> **WHAT IS BEING ASKED**
Print exactly the lines below between the line holding "This screenshot has height=590, width=1280." and the line holding "You are a computer-use agent. 728x606 pixels.", inclusive, and nothing more.

(Stored records)
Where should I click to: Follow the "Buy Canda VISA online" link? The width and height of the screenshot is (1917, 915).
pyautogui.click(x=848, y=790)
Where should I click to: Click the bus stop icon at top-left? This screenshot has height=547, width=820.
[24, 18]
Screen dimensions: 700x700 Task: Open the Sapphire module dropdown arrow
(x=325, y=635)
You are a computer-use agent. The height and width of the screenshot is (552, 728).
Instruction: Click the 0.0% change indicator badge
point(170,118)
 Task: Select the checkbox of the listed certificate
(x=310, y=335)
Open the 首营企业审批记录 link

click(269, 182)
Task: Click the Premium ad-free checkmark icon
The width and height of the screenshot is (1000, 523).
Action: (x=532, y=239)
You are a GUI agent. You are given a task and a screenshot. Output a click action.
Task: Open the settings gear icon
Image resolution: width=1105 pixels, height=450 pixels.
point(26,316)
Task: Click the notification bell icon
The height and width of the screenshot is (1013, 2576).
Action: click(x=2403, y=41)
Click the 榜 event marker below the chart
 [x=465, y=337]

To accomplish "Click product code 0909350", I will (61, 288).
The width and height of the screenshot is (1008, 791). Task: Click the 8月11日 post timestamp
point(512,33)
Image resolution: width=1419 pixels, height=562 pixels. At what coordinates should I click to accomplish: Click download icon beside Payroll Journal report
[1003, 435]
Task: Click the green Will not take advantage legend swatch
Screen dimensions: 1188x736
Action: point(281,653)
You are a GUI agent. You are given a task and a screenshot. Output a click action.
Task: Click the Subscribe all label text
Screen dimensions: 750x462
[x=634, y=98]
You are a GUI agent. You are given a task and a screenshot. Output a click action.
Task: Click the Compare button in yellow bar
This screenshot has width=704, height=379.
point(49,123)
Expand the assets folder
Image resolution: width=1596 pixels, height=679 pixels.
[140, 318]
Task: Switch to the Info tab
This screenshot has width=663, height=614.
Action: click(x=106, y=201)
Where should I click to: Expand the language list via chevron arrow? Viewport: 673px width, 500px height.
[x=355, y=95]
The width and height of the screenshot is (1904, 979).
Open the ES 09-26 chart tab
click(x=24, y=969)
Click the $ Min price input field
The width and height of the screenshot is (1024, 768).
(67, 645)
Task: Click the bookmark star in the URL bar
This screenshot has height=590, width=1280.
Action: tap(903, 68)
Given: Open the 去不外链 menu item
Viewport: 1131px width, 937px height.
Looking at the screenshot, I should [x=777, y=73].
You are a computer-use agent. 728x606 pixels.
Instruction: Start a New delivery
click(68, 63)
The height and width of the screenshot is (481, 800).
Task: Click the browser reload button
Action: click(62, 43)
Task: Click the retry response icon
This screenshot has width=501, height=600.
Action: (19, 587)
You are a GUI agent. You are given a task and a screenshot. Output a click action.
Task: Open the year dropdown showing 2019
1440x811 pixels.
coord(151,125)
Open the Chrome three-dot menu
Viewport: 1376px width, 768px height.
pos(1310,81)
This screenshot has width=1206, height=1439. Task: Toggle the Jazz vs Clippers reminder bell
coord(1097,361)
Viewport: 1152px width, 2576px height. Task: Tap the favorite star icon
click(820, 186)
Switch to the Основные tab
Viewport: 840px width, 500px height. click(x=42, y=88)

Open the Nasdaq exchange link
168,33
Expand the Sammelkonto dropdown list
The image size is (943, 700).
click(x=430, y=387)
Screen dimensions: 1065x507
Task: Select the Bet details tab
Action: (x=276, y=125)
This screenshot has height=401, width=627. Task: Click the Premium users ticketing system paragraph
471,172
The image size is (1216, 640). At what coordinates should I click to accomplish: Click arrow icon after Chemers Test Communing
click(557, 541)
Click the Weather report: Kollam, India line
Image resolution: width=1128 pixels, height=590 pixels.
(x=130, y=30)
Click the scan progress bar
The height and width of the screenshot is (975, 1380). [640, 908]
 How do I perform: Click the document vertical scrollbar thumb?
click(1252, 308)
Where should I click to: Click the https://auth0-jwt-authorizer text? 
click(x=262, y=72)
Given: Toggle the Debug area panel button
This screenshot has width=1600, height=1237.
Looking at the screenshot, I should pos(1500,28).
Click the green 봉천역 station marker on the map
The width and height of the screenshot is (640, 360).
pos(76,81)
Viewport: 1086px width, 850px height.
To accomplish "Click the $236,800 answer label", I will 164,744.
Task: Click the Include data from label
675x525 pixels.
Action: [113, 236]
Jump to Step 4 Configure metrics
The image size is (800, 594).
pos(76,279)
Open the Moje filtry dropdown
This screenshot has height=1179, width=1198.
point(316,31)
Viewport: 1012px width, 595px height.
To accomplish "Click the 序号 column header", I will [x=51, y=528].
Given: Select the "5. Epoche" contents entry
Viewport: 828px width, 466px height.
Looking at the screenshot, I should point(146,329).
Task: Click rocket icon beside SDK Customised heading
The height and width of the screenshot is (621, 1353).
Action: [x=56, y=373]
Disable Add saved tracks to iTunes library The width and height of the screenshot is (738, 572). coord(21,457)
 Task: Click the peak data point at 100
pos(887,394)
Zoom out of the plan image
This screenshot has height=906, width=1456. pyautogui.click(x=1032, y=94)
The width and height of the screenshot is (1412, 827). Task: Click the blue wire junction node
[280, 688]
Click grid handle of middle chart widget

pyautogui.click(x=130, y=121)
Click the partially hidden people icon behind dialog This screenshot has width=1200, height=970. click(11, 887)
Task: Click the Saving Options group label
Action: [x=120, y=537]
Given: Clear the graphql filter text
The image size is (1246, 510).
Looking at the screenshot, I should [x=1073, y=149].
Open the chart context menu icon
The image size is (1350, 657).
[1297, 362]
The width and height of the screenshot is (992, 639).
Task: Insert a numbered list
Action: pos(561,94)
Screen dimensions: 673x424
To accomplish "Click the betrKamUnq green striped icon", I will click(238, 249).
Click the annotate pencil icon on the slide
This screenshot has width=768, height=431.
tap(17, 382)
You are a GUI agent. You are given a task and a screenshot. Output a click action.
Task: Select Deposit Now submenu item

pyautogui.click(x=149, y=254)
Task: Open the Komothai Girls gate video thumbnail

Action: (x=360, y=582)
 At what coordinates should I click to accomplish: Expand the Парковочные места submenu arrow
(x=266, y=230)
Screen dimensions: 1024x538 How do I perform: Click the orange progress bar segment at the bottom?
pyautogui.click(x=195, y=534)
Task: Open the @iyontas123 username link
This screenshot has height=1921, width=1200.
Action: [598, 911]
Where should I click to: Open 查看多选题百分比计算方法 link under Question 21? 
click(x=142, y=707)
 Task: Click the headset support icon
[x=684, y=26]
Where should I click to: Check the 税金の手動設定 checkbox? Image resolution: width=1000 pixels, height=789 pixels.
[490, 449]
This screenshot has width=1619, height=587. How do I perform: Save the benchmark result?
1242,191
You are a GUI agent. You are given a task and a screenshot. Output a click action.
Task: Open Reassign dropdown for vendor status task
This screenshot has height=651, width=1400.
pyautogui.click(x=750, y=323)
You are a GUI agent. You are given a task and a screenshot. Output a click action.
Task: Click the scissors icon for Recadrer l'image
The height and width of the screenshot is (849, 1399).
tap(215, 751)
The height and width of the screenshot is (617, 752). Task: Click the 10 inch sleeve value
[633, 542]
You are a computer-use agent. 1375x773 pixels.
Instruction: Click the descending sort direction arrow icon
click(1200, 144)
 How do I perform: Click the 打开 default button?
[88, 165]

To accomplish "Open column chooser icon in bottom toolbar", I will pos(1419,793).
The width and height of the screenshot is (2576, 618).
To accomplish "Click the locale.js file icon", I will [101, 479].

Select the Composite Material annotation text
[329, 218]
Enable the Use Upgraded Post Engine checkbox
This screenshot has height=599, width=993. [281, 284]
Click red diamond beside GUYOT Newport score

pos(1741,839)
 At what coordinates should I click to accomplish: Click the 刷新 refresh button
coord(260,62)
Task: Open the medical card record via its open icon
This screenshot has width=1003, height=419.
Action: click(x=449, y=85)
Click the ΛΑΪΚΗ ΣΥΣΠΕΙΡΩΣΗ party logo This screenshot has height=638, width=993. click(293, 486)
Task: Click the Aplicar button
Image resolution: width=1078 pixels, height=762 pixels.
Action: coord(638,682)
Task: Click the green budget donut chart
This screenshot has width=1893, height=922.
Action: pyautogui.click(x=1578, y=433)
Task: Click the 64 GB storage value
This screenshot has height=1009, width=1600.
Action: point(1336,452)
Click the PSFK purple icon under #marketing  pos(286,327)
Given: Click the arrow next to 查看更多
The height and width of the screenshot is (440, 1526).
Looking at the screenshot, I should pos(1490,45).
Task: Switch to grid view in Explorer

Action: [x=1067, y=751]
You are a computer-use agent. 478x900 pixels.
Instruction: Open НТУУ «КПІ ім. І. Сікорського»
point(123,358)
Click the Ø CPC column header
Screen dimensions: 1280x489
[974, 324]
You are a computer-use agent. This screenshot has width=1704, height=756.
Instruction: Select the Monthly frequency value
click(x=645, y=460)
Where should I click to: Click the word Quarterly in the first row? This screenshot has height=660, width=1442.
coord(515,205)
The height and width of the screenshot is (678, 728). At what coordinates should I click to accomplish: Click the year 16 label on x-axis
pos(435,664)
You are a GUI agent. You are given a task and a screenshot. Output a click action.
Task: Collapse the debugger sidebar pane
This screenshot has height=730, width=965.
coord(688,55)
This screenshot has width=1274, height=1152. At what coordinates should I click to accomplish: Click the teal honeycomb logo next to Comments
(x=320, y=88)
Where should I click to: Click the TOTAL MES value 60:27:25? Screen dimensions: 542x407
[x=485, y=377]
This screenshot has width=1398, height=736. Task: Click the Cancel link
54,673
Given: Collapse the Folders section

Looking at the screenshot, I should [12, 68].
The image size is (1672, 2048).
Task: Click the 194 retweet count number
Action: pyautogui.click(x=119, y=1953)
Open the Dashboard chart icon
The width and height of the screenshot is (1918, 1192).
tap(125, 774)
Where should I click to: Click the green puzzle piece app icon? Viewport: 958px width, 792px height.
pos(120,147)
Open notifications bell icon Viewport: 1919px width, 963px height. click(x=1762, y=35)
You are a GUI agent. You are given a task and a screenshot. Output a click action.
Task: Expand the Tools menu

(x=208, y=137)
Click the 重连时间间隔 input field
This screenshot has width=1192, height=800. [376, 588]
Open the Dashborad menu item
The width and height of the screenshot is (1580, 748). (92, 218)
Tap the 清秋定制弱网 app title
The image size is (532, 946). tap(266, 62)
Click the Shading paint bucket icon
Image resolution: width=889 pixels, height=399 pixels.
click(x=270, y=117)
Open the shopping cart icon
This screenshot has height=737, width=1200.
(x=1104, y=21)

> **WRITTEN ANSWER**
This screenshot has height=590, width=1280.
Action: tap(903, 68)
Given: Open the 去不外链 menu item
Viewport: 1131px width, 937px height.
Looking at the screenshot, I should [x=777, y=73].
You are a computer-use agent. 728x606 pixels.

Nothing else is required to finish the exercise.